The rapidity of control of uric acid by study drug was a secondary end
point in this trial. We found a striking difference between the single
dose of intravenous rasburicase at 0.20 mg/kg versus standard doses of
oral allopurinol. For patients randomized to rasburicase, there was an
86% reduction in plasma uric acid levels after 4 hours of the first
dose compared to only 12% for allopurinol (P < .0001).

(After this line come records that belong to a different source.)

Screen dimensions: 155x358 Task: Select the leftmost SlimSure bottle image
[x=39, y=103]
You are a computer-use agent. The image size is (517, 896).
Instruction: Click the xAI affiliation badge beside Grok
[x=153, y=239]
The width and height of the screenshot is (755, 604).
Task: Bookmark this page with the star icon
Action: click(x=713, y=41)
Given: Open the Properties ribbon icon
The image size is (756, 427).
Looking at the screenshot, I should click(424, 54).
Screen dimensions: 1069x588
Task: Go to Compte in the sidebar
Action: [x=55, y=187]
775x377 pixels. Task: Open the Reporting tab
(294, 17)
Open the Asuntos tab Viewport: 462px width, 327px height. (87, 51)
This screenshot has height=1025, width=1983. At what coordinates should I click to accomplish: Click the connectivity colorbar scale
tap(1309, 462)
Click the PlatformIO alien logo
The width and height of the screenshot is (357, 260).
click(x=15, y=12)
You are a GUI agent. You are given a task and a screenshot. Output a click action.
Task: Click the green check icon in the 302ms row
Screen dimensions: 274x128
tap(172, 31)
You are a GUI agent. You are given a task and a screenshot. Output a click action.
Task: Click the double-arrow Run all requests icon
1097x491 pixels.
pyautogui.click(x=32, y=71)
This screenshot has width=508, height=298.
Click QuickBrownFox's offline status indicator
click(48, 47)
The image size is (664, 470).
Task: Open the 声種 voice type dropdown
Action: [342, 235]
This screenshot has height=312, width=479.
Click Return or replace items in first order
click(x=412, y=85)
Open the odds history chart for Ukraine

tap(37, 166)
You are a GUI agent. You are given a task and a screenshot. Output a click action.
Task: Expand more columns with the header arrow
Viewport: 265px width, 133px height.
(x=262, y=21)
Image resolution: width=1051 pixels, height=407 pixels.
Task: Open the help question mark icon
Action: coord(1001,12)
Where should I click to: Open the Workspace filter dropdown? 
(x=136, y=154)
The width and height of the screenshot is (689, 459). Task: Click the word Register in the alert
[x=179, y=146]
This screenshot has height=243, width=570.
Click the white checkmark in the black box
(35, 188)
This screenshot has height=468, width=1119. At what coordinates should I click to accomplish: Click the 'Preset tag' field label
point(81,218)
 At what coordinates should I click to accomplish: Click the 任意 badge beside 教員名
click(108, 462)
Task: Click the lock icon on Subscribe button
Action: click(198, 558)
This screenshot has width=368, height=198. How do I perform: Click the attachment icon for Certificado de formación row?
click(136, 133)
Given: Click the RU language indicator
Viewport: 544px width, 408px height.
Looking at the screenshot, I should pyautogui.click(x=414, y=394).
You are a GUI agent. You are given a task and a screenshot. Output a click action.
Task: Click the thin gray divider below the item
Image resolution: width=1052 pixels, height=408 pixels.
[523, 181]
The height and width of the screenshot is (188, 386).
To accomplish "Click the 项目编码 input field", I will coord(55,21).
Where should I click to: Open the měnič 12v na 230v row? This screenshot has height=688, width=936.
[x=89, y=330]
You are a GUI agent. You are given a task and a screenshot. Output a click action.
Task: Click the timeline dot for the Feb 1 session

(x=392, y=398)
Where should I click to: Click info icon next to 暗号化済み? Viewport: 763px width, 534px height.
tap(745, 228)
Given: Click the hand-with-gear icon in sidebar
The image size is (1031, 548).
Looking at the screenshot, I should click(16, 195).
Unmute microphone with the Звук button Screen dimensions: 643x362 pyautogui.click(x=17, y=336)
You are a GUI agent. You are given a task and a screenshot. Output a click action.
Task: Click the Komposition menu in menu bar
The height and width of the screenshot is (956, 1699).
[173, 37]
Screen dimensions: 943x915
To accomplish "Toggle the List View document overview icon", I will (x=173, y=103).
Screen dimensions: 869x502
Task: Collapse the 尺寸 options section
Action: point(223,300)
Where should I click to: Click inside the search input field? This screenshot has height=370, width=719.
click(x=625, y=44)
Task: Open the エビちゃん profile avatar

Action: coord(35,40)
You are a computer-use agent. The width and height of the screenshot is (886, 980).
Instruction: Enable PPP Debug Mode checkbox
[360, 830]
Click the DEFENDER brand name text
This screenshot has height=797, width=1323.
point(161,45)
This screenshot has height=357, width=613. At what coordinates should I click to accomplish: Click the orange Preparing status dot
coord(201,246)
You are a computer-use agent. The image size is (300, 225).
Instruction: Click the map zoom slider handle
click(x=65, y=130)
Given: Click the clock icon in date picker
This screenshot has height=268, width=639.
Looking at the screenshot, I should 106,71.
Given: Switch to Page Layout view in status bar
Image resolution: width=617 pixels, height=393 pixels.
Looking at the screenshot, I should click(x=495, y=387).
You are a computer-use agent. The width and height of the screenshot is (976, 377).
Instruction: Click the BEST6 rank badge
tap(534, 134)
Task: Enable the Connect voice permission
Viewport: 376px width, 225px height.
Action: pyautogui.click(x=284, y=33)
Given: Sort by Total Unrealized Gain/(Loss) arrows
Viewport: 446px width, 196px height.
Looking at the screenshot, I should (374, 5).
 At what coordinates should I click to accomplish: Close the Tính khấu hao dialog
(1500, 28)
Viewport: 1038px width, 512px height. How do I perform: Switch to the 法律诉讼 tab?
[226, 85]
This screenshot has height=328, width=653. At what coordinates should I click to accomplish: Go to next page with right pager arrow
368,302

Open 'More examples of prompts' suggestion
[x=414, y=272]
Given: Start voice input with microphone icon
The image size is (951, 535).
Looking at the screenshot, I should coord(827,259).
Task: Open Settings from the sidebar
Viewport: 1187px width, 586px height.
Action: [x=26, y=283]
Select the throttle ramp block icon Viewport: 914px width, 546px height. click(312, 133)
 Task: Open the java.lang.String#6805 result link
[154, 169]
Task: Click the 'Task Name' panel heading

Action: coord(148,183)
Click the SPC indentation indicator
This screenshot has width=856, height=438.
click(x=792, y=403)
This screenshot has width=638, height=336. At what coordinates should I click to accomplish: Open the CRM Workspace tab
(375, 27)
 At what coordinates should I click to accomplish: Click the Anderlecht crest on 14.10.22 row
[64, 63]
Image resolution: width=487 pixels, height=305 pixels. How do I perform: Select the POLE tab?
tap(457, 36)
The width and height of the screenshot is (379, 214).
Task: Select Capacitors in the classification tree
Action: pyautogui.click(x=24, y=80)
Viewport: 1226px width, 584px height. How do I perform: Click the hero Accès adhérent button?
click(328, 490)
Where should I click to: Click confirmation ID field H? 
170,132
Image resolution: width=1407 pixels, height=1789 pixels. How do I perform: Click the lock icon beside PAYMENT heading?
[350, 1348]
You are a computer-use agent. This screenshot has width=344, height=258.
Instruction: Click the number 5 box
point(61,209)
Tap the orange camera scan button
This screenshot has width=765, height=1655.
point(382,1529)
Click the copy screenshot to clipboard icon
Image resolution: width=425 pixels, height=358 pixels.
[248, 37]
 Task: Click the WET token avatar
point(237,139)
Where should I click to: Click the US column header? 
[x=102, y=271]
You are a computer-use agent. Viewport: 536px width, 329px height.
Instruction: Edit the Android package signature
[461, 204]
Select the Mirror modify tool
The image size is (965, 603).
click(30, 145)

Finally, we examined the fall in plasma uric acid in patients who were
hyperuricemic (uric acid > 8 mg/dL at T = 0). Patients
hyperuricemic at baseline and treated with rasburicase (n = 10) all
achieved a uric acid concentration of less than 8 mg/dL in less than 4 hours. In contrast, no patients hyperuricemic at start of allopurinol
(n = 5) achieved a uric acid level less than 8 mg/dL by 4 hours
(Figure 3).
Renal outcome The study sample size was too small to determine a difference in the incidence of renal failure or required renal support. One patient who received allopurinol required hemodialysis during the study period. This patient was a 12-year-old with stage IV Burkitt lymphoma who had renal failure, hypocalcemia, and a maximum serum phosphorous of 20.2 mg/dL on day 2 of standard cytoreductive chemotherapy with cyclophosphamide, vincristine, and prednisone. He underwent hemodialysis followed by hemofiltration for 6 days with recovery of renal function. In contrast, a 15-year-old girl with a bulky presentation of pre-B ALL in the rasburicase group presented with frank renal insufficiency with a creatinine of 2.5 mg/dL at baseline and a uric acid concentration of 16.5 mg/dL. This patient's renal function improved during therapy without the need for any type of dialysis or hemofiltration.To more closely examine the relationship of renal function to treatment
arm, we studied creatinine levels over the first 96 hours of therapy
for the hyperuricemic patients. Panels A and B in Figure
4 show the actual creatinine values for
hyperuricemic patients by study drug received. From infancy through
adolescence, "normal" serum creatinine levels can vary greatly
(~3-fold) by age and sex.20 We therefore adjusted each
patient's creatinine level by expressing it as a percentage of the
published mean for age and gender to facilitate comparison in the
hyperuricemic patients by study drug (Figure 4C). The hyperuricemic
patients who received rasburicase had a baseline creatinine of
144% of their age/sex-defined mean. A steady decline occurred through
the 4 days of therapy to an adjusted creatinine level of 102%. In
contrast, the hyperuricemic allopurinol group had a baseline creatinine
of 132%, which worsened over the 4 days of therapy to 147% of mean
(Figure 4C).
Adverse events and mortality Frequent adverse events were common among the study patients including fever, pain, and mucositis secondary to their disease and chemotherapeutic regimens. Two patients assigned allopurinol died during the study period. A 6-year-old girl with T-cell leukemia died of pseudomonal sepsis on day 11 of study, and a 2-year-old girl with acute myelogenous leukemia died of an intracerebral hemorrhage on day 2 of study. Therapy was discontinued for one patient receiving rasburicase because of hemolysis. This 11-year-old boy with pre-B precursor ALL had evidence of disseminated intravascular coagulopathy, which resolved concomitantly with discontinuation of the rasburicase; the relationship to rasburicase is unknown. Testing of the patient's blood and the 6 red blood cell donors from whom he received transfusions did not show any evidence of underlying G-6-PD deficiency. No patients experienced anaphylactic events due to rasburicase. Predose and end-of-study samples for the qualitative determination of antibodies to urate oxidase protein were received from 23 of 27 patients assigned rasburicase. None of the samples contained detectable amounts of antibodies to rasburicase.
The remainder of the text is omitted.